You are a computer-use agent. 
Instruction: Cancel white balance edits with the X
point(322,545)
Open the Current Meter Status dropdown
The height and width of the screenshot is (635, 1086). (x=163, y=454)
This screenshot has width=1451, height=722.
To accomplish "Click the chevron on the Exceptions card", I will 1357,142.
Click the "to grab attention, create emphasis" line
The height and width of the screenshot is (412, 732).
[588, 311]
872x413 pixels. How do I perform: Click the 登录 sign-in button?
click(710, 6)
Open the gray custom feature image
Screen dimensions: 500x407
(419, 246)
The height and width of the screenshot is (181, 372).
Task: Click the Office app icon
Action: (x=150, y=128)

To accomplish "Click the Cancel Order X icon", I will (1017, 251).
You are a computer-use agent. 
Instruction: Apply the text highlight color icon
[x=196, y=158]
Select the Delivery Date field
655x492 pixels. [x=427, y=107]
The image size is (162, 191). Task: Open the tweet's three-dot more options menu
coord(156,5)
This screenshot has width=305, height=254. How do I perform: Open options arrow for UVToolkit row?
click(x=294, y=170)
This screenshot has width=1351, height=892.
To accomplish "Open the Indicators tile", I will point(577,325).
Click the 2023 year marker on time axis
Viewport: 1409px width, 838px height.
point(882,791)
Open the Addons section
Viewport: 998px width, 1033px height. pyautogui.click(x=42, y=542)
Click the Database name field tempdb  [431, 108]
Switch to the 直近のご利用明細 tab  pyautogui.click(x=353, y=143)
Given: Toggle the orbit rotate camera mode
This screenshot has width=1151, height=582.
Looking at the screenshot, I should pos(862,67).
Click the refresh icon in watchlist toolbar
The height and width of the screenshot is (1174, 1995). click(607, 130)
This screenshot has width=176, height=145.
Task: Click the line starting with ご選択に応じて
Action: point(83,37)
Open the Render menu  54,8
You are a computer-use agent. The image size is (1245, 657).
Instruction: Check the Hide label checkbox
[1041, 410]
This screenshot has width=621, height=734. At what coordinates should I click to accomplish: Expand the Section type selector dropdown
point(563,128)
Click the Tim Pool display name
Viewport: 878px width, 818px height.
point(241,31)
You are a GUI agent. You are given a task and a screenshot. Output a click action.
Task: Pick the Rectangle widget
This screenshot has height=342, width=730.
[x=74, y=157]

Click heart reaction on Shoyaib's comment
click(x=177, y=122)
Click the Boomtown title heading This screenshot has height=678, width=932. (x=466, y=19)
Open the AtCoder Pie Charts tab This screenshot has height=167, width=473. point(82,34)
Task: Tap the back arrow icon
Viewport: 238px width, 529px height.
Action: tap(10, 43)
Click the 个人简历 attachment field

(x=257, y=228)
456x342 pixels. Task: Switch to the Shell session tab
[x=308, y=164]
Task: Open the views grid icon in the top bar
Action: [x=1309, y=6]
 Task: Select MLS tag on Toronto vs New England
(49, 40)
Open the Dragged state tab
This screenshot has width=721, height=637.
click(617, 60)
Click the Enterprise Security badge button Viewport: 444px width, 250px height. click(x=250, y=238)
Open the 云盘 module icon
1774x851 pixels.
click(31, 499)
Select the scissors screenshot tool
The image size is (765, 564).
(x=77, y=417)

= = = =

Goal of the exercise:
Rewrite the data between the line holding "Open the Addons section" and the line holding "point(241,31)", inclusive, replacing "refresh icon" with "reload button" and changing nothing else. Give only those lines.

Task result:
Open the Addons section
Viewport: 998px width, 1033px height. pyautogui.click(x=42, y=542)
Click the Database name field tempdb  [431, 108]
Switch to the 直近のご利用明細 tab  pyautogui.click(x=353, y=143)
Given: Toggle the orbit rotate camera mode
This screenshot has width=1151, height=582.
Looking at the screenshot, I should pos(862,67).
Click the reload button in watchlist toolbar
The height and width of the screenshot is (1174, 1995). click(607, 130)
This screenshot has width=176, height=145.
Task: Click the line starting with ご選択に応じて
Action: point(83,37)
Open the Render menu  54,8
You are a computer-use agent. The image size is (1245, 657).
Instruction: Check the Hide label checkbox
[1041, 410]
This screenshot has width=621, height=734. At what coordinates should I click to accomplish: Expand the Section type selector dropdown
point(563,128)
Click the Tim Pool display name
Viewport: 878px width, 818px height.
point(241,31)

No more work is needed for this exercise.